### TEXT TO READ:
.....

Algorithm to combine two arrays for the smallest CQL filter

52 views Asked by At

I have an array of tables containing an array of privilege_ids. I create CQL filters with the ids like (((table_id in (1,2,3)) and (privilege_id in ('abc','def','ghi'))) and ((table_id in (4,5)) and (privilege_id in ('def','ghi','jkl')))).

So I need an algorithm that finds the best grouping of table_id and privilege_id to get the shortest CQL out of it.

Input Tables

[
  { id: 1, privilege_ids: ['abc','def','ghi', 'mno', ..., 'yza'] },
  { id: 2, privilege_ids: ['abc','def','ghi', 'mno', ..., 'yza'] },
  { id: 3, privilege_ids: ['abc','def','ghi', 'mno', ..., 'yza'] },
  { id: 4, privilege_ids: ['def','ghi','jkl', 'mno', ..., 'yza'] },
  { id: 5, privilege_ids: ['def','ghi','jkl', 'mno', ..., 'yza'] }
]

Output

[
   { table_ids: [1, 2, 3], privilege_ids: ['abc'] },
   { table_ids: [4, 5], privilege_ids: ['jkl'] },
   { table_ids: [1, 2, 3, 4, 5], privilege_ids: ['def','ghi', 'mno', ..., 'yza'] }
]

The output is used to create the CQL. In this example you can also group 1, 2, 3 and 4, 5. However the overlapping privilege_ids would create more text than the additional grouping of table_ids 1,2,3,4,5. So this is the algorithm I need.

There are around 1 - 10 tables per query with each 1 - 500 privilege_ids. Most of the privilege_ids overlap. The goal is to find the biggest overlapping privilege_id combination with their table_id to create the smallest CQL filter in extreme cases (500 privilege_ids) without making it to big for smaller usecases (10 privilege_ids).

0

There are 0 answers

.....

### STATED TASK 1:
In the CQL filter question, roughly how many tables are involved per query?

Stored records:
.....

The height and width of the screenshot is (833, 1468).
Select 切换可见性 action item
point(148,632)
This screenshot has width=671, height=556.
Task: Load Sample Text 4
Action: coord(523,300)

.....

### STATED TASK 2:
Please reproduce every stored entry above, line for line, without changing anything.

### EXERCISE ANSWER 1:
Around 1 to 10 tables.

### EXERCISE ANSWER 2:
The height and width of the screenshot is (833, 1468).
Select 切换可见性 action item
point(148,632)
This screenshot has width=671, height=556.
Task: Load Sample Text 4
Action: coord(523,300)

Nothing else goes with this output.